With Rust, the actual compiler did the babysitting. The agent could be sloppy and the language wouldn’t let the sloppiness ship. I spent my time on architecture and design instead of playing whack-a-mole with None values and silent type mismatches.
The reason I’d used Python for a decade wasn’t because Python is a great language. It’s because I had limitations that Python was kind enough to work around, and I’d just outsourced those limitations to something that doesn’t have them.
Python isn’t a great language. Python is a great accommodation.
Trade-Offs from the Before Time
Python made trade-offs that were completely rational when humans were writing the code. But that was way long ago, in the before time (about 2-3 months ago).
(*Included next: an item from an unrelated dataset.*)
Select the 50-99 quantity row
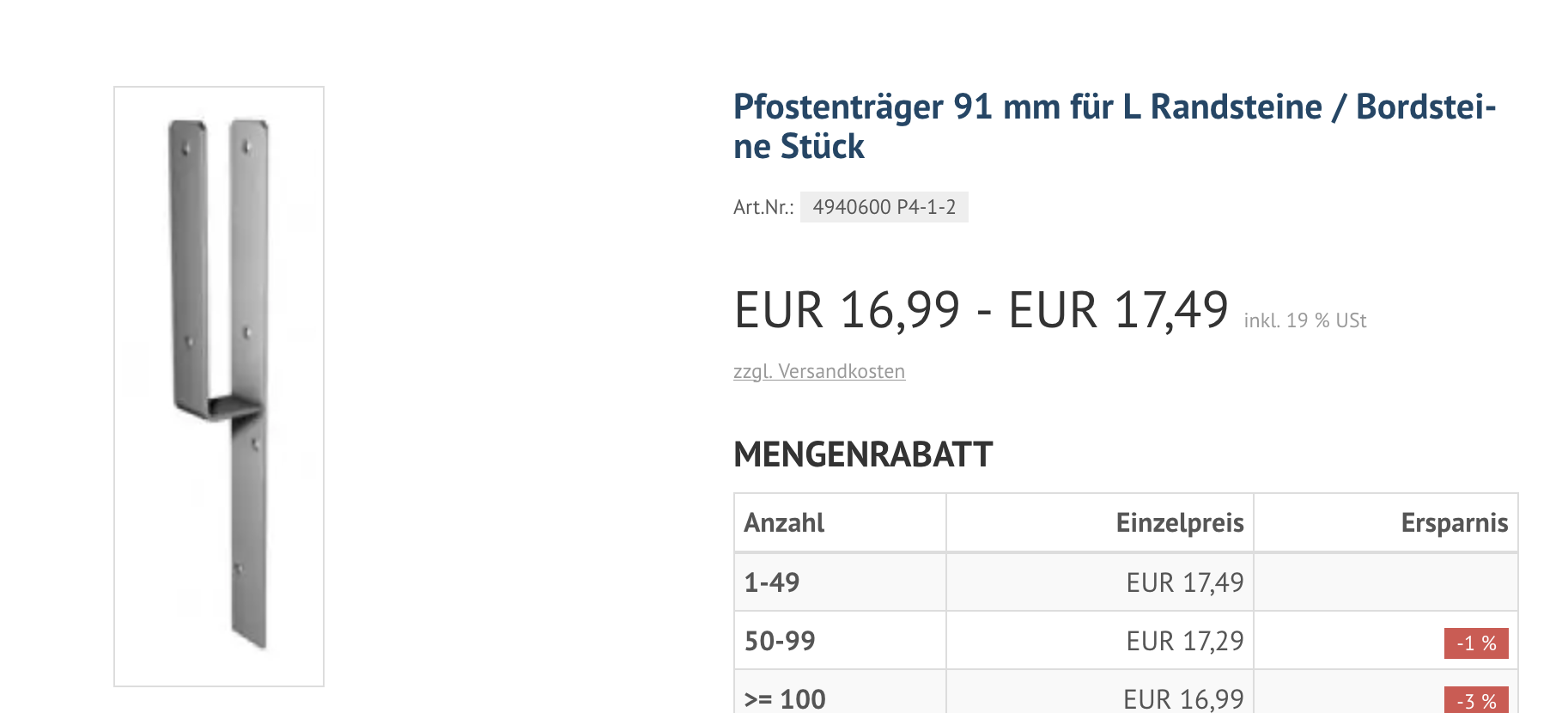1568x713 pixels. coord(780,641)
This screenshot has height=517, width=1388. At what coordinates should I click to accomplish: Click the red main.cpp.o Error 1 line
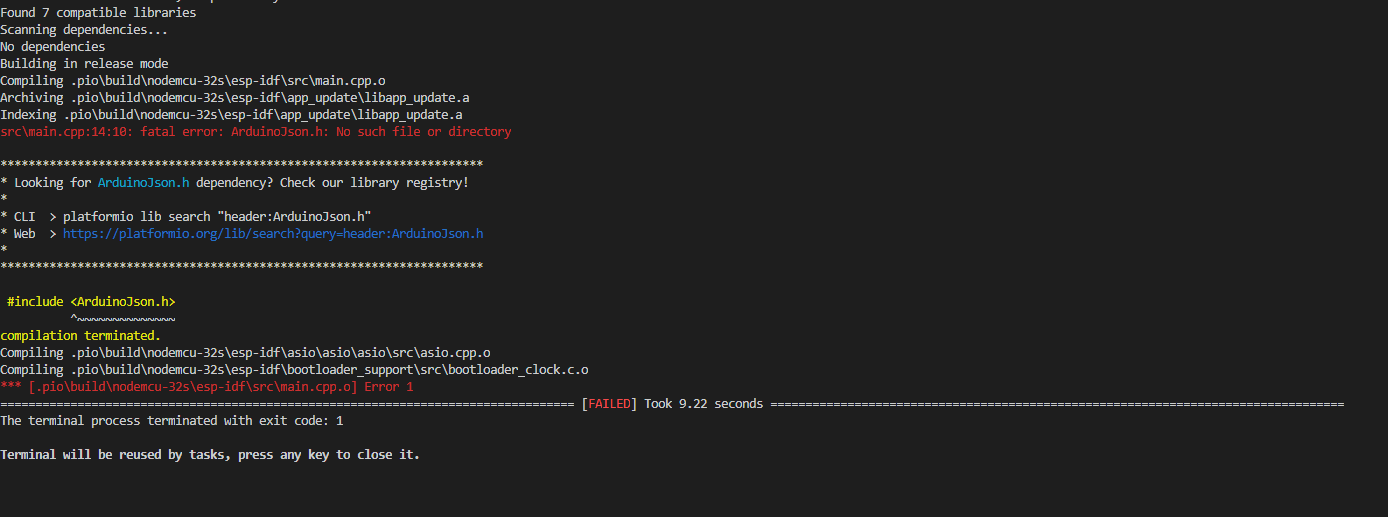click(206, 387)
Python made typing optional, because a human fighting TypeVar and Protocol for twenty minutes on a prototype they’ll rewrite in a week will quit and go use JavaScript. This leads to all sorts of bugs that could have been caught with a type check getting caught by your customers in production instead. Python made itself interpreted, because humans want to change a line and see the result immediately, no compile step, instant gratification. The cost is that your code runs 10x to 100x slower than C and entire classes of errors hide until that exact line executes in production. Typos, wrong argument counts, references to variables that don’t exist. They’re there. They’re just waiting for the right customer to trigger them.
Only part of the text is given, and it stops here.